His skin was as fine and clean as a child's. He weighed
nearly two hundred pounds and had no fat on him. He was the
weight-throwing rather than the running type of athlete, but
so tenaciously had he clung to the suppleness of his
adolescent days that he could stand stiff-legged and lay his
hands flat upon the floor.

The singing over, silence reigned. But if you had listened at
his door you must have heard a pen going, swiftly and boldly.
He was hard at work, doing unto others what others had done
unto him. You were a stranger to him; some magazine had
accepted a story that you had written and published it.

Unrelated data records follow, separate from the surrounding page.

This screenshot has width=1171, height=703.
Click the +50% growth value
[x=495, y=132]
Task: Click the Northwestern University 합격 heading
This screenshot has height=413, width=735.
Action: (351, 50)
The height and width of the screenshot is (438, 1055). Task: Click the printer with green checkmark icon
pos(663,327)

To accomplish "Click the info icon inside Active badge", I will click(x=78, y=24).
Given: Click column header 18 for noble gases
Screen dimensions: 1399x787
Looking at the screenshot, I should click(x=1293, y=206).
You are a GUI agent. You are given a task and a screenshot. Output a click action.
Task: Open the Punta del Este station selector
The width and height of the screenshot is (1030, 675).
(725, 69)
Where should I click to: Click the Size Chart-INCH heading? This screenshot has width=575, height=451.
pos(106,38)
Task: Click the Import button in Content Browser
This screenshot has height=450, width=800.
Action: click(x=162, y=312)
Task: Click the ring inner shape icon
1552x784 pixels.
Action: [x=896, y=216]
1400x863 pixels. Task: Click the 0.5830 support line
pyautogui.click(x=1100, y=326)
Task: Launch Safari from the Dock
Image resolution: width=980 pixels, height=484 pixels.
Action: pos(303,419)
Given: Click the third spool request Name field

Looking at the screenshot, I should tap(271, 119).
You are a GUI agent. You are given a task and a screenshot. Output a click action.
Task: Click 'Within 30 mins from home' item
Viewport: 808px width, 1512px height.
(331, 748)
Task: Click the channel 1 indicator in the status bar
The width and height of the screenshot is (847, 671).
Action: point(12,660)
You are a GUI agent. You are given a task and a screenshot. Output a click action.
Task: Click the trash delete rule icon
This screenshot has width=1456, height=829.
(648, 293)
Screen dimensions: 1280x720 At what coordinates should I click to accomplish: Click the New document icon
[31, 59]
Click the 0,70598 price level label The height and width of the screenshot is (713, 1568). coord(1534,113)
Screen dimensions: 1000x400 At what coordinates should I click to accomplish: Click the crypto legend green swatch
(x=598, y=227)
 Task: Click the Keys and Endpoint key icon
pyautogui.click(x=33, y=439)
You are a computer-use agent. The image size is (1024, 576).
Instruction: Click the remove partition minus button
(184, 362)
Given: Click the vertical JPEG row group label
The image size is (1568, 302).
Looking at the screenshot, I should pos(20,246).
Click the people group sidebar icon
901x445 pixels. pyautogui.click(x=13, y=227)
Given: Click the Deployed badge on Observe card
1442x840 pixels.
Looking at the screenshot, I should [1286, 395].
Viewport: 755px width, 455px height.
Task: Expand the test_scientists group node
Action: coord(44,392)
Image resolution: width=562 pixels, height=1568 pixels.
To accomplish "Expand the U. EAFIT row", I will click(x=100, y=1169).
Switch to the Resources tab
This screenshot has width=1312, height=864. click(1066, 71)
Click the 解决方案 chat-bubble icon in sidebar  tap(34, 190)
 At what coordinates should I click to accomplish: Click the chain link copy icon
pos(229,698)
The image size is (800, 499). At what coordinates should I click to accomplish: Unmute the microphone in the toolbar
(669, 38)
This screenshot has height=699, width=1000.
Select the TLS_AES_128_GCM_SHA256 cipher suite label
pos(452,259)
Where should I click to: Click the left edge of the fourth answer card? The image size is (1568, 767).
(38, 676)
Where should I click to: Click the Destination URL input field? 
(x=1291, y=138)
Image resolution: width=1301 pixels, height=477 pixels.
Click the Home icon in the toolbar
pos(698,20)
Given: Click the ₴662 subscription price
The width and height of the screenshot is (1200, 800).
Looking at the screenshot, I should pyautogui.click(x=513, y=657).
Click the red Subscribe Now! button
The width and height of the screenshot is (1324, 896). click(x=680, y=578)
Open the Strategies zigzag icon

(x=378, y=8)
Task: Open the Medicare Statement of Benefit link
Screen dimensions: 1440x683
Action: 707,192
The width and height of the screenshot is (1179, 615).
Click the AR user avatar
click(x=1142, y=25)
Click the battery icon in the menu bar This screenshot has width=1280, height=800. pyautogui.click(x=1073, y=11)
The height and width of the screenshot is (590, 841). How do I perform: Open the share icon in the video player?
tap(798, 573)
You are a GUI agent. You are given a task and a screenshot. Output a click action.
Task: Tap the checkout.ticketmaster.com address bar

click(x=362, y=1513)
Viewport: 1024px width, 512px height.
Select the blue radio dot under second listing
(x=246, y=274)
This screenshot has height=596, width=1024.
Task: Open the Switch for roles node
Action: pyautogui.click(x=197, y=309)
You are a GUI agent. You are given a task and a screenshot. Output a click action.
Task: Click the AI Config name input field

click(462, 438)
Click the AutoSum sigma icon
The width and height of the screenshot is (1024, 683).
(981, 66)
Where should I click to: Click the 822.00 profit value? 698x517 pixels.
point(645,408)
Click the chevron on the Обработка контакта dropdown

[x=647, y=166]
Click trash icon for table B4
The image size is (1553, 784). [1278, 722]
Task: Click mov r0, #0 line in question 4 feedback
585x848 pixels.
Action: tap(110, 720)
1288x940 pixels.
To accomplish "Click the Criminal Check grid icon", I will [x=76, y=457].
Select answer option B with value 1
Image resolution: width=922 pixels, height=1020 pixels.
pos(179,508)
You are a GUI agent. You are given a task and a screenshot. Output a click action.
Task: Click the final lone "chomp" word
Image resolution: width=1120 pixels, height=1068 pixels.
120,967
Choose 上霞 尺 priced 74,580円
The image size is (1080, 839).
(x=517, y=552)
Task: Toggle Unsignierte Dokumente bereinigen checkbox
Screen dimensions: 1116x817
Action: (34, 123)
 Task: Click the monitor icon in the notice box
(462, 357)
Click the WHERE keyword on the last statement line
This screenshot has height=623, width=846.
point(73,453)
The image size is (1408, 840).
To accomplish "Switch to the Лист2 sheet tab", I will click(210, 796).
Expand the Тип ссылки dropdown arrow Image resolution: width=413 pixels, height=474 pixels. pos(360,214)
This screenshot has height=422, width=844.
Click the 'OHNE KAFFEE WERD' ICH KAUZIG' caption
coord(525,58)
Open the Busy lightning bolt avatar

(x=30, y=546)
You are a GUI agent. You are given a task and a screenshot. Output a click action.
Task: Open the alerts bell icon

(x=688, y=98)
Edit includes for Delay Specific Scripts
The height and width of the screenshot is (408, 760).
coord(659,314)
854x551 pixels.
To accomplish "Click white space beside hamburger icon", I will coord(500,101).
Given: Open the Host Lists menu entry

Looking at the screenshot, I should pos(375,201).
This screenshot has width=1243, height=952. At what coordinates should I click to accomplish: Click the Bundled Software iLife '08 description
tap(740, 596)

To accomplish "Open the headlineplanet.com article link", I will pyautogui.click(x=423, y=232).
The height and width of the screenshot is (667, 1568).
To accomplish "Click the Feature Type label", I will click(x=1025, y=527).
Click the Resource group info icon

R. H. D. had found something to like and admire in that story
(very little perhaps), and it was his duty and pleasure to
tell you so. If he had liked the story very much he would
send you instead of a note a telegram. Or it might be that
you had drawn a picture, or, as a cub reporter, had shown
golden promise in a half column of unsigned print, R. H. D.
would find you out, and find time to praise you and help you.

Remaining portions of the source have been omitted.